Jest już akt oskarżenia warszawskiej prokuratury okręgowej przeciw Karolinie P. „Czekolindzie”. Kobieta miała kierować grupą przestępczą, która specjalizowała się w werbowaniu oraz czerpaniu zysków z prostytucji kobiet – m.in. Ukrainek, Białorusinek i Polek. Na prostytucji miała zarobić przynajmniej 4,5 mln złotych.

Gang, który rozbito w listopadzie 2016 roku, prowadził w Warszawie ekskluzywną agencję towarzyską. Poza „Czekolindą” oskarżonych zostało 11 osób, między innymi jej partner, Norbert K. Jeden z oficerów CBŚP o agencji towarzyskiej mówił:

Można śmiało powiedzieć, że ten przybytek był znany w całej Europie i wielu krajach świata.
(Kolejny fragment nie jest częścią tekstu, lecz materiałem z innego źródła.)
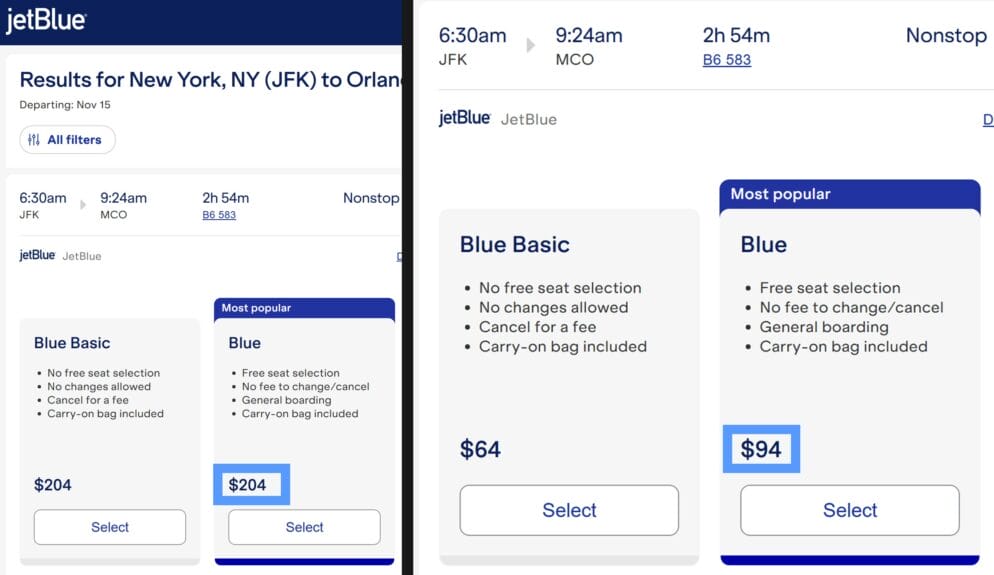The width and height of the screenshot is (994, 575).
Task: Open the B6 583 flight link above the $204 fares
Action: [219, 215]
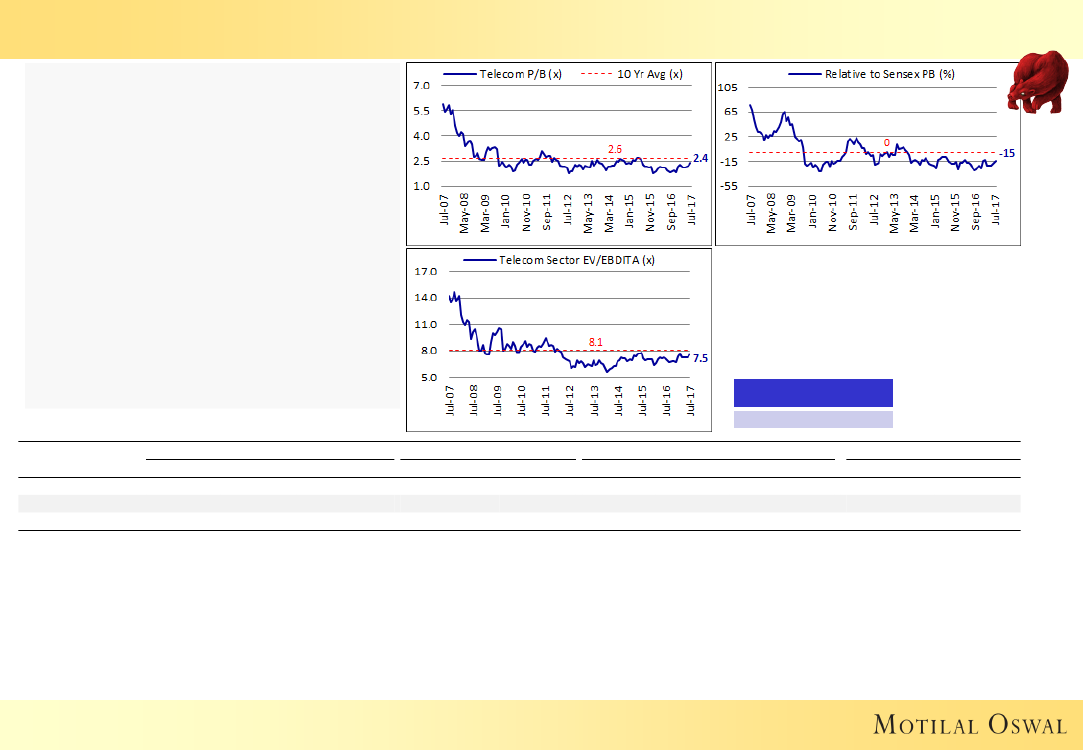Click the empty gray text panel
1083x750 pixels.
tap(212, 236)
Do „Rasputina” przywożono bogatych biznesmenów, którzy chcieli się rozerwać w towarzystwie prostytutek, w luksusowym lokalu. To był jeden z najlepszych adresów w Warszawie. Klienci potrafili tu wydać w nocy nawet ponad 100 tys. zł i jeszcze polecali lokal swoim znajomym”.

Za Karoliną P. i Norbertem K., właścicielami agencji, miał według śledczych stać gang „ożarowski”.